-- sorry, I meant to write "the Copyright *Royalty Judges*." Here's the Federal Register Announcement:
https://www.loc.gov/crb/fedreg/2017/82fr143.pdf
Please note that the CRB has limited this opportunity to "Parties with a significant interest in the outcome of the 'business establishments' royalty rate proceeding" which I believe precludes the effectiveness of consumer action, but allows for the Foundation to make a bigger impact.
Thank you for your kind consideration.
On Tue, Jan 24, 2017 at 10:06 AM, James Salsman jsalsman@gmail.com wrote:
Hi Jan,
Petitions to Participate in proceedings before the Copyright to determine rates and terms for recording ephemeral copies of sound recordings for transmissions to business establishments are due February 2
Please see 82 FR 143 for details.
Does the Foundation intend to participate?
Best regards, Jim Salsman
P.S. Quoting https://blog.wikimedia.org/2017/01/06/rethinking-digital-property-yale-isp/#...

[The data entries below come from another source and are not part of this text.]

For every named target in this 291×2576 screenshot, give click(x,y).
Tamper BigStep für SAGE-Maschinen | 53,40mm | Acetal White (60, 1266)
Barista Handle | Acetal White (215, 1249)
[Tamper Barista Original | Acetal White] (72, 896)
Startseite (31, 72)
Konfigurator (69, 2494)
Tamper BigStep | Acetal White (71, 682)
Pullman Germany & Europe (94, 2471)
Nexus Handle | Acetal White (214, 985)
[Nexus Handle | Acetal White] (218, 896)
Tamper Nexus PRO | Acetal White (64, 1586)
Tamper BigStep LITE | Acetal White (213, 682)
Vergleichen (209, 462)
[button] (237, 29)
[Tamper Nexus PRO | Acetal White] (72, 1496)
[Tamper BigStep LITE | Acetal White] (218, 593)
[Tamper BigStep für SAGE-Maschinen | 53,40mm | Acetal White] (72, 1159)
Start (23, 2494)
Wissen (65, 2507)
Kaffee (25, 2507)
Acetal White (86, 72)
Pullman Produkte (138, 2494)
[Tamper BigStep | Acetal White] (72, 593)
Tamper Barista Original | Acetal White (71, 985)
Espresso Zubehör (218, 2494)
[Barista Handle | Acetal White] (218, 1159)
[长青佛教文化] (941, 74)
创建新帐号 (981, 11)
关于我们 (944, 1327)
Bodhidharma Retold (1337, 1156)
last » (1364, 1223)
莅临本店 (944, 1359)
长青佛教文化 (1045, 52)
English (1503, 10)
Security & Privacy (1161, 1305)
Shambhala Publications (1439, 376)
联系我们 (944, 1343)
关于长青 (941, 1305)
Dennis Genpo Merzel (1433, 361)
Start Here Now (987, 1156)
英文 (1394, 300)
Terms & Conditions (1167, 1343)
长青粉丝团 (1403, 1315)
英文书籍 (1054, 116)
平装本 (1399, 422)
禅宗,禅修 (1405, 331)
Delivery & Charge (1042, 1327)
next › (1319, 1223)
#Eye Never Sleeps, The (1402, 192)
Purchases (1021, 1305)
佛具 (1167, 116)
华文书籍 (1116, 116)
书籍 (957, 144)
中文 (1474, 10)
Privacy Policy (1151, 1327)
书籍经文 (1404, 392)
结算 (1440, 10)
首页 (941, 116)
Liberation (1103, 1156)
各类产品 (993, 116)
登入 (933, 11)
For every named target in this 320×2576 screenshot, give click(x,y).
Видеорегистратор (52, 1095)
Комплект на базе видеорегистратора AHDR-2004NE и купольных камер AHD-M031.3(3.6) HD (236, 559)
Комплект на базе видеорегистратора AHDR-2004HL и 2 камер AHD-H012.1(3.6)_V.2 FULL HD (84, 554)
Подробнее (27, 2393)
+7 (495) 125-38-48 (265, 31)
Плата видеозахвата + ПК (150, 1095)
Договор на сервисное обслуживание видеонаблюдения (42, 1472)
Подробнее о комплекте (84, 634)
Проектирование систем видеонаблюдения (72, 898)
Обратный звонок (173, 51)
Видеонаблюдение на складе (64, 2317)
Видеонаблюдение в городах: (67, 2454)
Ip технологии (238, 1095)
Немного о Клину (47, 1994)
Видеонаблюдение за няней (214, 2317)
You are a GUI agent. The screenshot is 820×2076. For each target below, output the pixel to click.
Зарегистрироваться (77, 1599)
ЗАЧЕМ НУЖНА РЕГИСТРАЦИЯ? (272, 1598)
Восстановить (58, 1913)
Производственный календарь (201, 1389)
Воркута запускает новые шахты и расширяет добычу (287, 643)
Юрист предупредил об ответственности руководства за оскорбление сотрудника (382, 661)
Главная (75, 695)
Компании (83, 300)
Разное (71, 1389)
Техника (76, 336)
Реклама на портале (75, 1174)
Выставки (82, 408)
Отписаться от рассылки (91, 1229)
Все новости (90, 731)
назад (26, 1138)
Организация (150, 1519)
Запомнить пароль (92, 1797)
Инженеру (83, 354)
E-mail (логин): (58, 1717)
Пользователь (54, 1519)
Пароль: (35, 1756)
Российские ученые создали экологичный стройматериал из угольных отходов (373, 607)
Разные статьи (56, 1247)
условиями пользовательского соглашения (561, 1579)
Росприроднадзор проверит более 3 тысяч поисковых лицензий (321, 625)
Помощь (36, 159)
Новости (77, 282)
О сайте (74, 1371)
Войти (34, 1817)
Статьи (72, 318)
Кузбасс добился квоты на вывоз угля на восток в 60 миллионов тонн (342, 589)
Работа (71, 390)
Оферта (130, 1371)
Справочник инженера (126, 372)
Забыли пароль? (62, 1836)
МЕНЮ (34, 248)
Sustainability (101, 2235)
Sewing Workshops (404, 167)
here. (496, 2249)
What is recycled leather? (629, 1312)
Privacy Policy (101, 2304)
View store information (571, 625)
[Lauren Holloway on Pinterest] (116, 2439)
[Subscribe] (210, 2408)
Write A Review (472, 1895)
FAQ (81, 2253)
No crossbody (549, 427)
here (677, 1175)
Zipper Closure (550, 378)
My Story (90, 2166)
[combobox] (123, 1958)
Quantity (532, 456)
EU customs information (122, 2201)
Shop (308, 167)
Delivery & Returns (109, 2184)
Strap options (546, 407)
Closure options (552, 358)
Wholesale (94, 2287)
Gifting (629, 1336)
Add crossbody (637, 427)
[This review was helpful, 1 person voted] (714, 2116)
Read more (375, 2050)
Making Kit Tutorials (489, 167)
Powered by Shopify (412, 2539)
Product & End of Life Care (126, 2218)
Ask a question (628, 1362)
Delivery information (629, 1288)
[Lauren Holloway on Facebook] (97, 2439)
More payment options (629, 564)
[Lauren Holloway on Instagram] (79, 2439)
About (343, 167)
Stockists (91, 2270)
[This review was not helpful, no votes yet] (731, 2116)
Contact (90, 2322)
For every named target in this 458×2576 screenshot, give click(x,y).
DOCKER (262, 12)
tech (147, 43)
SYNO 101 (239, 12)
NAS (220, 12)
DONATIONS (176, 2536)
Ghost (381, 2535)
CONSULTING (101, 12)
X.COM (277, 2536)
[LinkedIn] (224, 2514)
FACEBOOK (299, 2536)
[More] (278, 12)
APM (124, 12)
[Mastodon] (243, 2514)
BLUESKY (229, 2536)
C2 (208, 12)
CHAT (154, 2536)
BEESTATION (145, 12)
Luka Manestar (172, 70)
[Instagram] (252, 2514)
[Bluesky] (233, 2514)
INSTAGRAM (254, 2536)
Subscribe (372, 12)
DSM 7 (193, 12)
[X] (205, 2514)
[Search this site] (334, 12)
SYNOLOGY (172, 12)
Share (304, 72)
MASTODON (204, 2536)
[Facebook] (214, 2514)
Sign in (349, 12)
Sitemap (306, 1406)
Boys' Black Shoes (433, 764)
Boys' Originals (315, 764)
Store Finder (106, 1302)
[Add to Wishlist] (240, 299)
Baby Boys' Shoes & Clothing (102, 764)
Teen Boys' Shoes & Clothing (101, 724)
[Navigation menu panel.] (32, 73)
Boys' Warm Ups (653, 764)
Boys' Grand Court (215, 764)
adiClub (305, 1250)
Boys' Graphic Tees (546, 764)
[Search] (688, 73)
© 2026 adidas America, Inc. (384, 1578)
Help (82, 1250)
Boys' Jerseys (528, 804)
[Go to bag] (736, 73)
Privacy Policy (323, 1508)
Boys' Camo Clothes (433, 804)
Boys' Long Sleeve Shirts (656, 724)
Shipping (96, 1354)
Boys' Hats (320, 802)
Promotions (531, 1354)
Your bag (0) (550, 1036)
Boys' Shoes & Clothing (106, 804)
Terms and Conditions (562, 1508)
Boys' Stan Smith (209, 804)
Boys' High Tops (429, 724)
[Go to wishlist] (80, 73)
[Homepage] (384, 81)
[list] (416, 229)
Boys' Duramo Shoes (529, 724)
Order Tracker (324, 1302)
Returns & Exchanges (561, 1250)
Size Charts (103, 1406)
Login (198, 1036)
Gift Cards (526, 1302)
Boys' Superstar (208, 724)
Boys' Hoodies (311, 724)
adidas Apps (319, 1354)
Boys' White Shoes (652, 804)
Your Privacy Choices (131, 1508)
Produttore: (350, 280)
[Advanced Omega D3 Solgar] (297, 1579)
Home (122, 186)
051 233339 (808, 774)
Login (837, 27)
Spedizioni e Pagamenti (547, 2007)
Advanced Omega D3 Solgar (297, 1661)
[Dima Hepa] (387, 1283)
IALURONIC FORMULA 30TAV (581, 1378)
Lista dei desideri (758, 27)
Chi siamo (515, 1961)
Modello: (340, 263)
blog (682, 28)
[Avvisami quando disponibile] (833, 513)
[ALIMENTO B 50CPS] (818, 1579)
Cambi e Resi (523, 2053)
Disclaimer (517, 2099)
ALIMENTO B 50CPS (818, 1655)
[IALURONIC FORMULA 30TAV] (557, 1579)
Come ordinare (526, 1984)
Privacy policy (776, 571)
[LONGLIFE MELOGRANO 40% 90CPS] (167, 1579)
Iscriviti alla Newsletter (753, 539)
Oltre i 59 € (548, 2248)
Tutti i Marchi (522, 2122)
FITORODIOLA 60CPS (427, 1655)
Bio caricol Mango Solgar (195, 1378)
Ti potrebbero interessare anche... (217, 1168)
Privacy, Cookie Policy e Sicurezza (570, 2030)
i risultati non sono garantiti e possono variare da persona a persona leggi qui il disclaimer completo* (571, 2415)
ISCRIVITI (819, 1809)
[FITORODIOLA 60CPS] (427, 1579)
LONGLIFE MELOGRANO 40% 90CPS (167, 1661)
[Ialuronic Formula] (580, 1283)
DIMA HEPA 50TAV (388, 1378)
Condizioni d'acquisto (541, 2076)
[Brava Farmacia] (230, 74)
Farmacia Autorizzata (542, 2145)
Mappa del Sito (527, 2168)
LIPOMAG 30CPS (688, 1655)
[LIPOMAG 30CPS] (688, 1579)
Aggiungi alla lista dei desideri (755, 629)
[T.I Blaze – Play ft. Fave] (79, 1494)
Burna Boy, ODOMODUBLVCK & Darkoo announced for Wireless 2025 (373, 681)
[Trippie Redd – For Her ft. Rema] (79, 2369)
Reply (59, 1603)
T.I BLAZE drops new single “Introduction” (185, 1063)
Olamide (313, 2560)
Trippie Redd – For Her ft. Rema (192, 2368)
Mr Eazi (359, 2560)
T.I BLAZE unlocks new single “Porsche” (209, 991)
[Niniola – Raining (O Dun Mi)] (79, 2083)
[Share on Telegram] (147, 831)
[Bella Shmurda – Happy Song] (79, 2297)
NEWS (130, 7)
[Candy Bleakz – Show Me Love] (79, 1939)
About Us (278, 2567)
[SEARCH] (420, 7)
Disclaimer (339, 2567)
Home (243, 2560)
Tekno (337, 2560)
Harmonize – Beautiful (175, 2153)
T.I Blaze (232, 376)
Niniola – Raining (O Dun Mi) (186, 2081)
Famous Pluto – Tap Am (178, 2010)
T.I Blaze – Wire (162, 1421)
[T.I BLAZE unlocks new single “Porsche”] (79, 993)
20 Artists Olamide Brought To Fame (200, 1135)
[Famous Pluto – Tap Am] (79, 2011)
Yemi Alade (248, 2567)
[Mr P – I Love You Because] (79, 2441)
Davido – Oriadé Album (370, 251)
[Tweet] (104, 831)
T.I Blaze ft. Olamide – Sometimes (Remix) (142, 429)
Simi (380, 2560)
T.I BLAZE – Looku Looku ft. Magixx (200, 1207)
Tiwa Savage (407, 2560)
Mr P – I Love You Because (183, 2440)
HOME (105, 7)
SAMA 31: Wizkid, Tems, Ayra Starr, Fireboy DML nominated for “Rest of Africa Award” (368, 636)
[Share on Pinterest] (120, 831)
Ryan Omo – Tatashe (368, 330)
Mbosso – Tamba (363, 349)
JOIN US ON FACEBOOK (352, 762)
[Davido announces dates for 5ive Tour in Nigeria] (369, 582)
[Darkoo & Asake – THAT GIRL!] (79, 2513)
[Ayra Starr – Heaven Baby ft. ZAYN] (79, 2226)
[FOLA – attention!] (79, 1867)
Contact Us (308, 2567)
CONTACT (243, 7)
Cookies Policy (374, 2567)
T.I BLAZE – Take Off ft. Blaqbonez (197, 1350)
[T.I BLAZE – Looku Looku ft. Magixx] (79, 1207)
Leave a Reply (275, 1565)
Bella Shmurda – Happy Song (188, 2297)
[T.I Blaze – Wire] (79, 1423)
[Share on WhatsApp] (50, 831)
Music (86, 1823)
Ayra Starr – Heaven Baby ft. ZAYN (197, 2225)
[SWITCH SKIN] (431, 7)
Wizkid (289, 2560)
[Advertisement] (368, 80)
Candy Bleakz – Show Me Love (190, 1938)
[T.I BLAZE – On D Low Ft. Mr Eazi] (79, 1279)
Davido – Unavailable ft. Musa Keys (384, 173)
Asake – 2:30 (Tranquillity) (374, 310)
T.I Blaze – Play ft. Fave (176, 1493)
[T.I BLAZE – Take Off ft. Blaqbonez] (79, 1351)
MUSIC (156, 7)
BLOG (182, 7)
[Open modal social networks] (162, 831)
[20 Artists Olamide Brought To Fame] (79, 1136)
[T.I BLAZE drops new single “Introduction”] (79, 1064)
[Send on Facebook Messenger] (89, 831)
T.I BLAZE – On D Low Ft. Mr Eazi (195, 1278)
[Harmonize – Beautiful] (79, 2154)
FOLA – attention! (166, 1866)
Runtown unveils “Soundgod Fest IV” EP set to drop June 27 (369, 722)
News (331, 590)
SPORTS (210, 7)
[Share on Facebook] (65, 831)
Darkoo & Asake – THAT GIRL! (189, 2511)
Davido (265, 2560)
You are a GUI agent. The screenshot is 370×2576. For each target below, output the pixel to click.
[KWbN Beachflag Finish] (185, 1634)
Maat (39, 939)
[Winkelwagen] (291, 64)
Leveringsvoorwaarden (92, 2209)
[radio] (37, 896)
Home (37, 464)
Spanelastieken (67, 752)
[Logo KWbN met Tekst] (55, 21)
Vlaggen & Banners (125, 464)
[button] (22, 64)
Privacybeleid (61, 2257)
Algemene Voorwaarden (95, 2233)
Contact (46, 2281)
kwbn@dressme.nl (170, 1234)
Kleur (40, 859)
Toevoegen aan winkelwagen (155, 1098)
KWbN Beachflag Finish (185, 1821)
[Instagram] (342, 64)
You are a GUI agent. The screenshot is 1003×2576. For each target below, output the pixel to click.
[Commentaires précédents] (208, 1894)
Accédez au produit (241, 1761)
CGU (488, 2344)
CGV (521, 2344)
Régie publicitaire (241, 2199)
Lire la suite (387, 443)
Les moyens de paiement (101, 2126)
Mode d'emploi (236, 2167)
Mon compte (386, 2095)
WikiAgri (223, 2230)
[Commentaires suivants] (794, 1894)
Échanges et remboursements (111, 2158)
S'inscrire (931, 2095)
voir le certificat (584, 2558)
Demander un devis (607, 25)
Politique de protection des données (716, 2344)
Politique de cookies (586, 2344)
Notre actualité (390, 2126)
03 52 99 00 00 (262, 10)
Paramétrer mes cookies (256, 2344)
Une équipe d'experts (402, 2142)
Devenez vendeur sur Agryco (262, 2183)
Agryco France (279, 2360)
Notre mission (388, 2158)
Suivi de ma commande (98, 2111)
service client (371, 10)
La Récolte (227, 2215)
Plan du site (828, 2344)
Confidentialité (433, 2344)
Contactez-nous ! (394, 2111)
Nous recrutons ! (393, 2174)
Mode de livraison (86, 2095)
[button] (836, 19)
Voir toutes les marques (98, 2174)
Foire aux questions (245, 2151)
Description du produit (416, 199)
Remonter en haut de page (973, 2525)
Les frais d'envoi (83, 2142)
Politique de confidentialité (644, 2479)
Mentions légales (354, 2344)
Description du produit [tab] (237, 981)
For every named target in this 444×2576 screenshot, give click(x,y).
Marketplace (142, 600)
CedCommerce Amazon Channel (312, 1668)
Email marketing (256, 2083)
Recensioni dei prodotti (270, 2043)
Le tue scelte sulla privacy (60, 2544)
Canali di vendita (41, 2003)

This is a disturbingly simplistic analysis. "Copyright holders" are mentioned only four times, as if they are in opposition to the consumers of their products, and without acknowledging that they are creating the works that the consumers clearly value as evidenced by their desire to make, lend, and sell copies of the works.
The reality of our modern information economy is that large corporate intermediaries like Apple (iTunes), Google (YouTube, Google Books and Music), Pandora, Spotify, and the like are given free rein to make, monetize, and sell as many copies of artists' and authors' works as they wish, while three federal judges on the Copyright Royalty Board very occasionally set "compulsory license" requirements whereby they must pay the copyright holders -- usually publishers instead of authors and artists -- for what would otherwise be considered rampant abuse of the constitutionally motivated copy right to advance the useful arts and sciences. But because these compulsory royalties rarely see the pockets of the original artists and authors, very little incentive to create outside the corporate top-40 and celebrity author hegemony is ever generated.
When will the Wikimedia Foundation take a stand for a more equitable distribution of compulsory license royalties to artists and authors, who include thousands of their own volunteers who work commercially in addition to giving away their time which allows the Foundation's employees to take home their paychecks?
According to Department of Labor, in the 1970s, before the advent of mass consumer copying, the U.S. economy supported three times as many small and emerging artists and performers. There is no reason that the Copyright Royalty Judges can not produce an intelligent, informed, progressive, and humane compulsory license distribution incidence schedule which will return our culture to its former glory. Where will the Wikimedia Foundation be on that question?